DATASET RECORDS:
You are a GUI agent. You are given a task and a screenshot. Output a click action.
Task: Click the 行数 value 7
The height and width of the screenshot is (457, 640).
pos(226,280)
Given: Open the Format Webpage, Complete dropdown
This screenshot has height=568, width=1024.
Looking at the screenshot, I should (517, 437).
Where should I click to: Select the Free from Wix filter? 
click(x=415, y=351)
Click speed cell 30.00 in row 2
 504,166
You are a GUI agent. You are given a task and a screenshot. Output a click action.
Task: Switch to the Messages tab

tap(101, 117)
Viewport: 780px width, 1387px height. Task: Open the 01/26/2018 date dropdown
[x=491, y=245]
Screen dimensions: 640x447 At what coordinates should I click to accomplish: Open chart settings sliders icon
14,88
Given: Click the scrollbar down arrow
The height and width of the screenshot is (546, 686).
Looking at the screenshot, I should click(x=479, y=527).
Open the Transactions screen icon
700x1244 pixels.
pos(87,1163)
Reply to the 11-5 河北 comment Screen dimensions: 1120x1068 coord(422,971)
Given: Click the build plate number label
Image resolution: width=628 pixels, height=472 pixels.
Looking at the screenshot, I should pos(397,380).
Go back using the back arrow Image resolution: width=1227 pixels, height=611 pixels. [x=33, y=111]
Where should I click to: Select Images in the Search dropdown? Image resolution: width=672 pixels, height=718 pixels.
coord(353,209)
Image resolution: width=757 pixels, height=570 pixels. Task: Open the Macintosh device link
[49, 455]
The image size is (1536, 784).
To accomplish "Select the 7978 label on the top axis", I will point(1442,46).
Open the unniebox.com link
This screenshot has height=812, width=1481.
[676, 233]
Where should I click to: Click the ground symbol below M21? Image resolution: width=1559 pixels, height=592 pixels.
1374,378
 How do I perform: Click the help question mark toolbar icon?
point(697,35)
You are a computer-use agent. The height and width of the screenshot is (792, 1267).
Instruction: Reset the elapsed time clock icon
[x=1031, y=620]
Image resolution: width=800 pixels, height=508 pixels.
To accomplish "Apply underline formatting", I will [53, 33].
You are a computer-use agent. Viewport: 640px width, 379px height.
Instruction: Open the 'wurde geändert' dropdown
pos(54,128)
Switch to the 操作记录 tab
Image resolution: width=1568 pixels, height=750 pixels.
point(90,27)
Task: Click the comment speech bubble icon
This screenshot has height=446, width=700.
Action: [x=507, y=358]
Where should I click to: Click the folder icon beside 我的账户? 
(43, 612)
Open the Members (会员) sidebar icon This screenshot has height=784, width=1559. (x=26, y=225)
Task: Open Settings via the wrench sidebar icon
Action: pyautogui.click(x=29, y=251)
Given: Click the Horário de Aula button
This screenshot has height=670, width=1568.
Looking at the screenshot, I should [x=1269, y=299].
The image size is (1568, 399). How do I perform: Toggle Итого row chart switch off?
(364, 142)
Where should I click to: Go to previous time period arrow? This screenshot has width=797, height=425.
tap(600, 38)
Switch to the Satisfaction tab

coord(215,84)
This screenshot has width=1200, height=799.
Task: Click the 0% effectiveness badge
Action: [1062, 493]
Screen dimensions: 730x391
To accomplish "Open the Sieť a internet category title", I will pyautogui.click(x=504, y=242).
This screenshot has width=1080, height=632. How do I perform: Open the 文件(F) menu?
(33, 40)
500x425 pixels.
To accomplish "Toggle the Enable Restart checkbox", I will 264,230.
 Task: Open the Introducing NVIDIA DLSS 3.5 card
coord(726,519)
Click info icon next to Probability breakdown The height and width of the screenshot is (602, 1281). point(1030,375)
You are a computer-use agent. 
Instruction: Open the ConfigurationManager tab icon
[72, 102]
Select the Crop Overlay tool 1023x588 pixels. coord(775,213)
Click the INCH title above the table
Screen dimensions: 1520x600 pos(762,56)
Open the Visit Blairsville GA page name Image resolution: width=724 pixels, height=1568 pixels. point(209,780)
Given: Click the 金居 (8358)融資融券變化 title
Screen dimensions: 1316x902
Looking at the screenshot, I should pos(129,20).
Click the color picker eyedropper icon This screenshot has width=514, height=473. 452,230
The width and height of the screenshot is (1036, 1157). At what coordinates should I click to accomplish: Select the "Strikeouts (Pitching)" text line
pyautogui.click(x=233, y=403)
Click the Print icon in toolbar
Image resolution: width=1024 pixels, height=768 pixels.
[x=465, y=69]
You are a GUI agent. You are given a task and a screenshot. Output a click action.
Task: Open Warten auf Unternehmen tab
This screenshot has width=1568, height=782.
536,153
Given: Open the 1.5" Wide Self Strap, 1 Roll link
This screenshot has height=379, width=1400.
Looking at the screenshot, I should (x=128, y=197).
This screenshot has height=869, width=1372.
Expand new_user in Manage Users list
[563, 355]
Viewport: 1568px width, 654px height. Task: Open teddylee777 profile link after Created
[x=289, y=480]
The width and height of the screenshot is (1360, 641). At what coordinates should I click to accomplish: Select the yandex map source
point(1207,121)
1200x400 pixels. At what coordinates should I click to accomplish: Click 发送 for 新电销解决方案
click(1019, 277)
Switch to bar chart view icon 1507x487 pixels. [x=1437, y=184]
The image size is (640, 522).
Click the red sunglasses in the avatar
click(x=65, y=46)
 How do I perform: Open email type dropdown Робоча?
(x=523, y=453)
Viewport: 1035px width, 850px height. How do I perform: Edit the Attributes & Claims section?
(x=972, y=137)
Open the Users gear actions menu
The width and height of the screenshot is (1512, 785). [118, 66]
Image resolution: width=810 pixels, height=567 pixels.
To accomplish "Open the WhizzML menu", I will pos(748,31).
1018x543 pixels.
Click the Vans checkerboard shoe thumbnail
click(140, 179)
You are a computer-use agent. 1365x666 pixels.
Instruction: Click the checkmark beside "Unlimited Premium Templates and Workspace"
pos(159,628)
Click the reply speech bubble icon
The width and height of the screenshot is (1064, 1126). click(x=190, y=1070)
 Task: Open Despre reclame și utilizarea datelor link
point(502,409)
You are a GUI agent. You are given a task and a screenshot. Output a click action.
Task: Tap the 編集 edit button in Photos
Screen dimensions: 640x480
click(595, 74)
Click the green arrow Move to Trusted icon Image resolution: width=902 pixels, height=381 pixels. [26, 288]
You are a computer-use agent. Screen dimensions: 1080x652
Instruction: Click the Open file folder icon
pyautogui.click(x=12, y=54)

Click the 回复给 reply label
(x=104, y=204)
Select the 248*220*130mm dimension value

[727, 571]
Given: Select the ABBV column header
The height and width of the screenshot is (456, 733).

WHAT THIS TASK INVOLVES: Within the material above, extract exactly the lines that start at the line containing "Given: Click the 金居 (8358)融資融券變化 title" and stop after the line containing "Click the color", and only those.

EXERCISE OUTPUT:
Given: Click the 金居 (8358)融資融券變化 title
Screen dimensions: 1316x902
Looking at the screenshot, I should pos(129,20).
Click the color picker eyedropper icon This screenshot has width=514, height=473. 452,230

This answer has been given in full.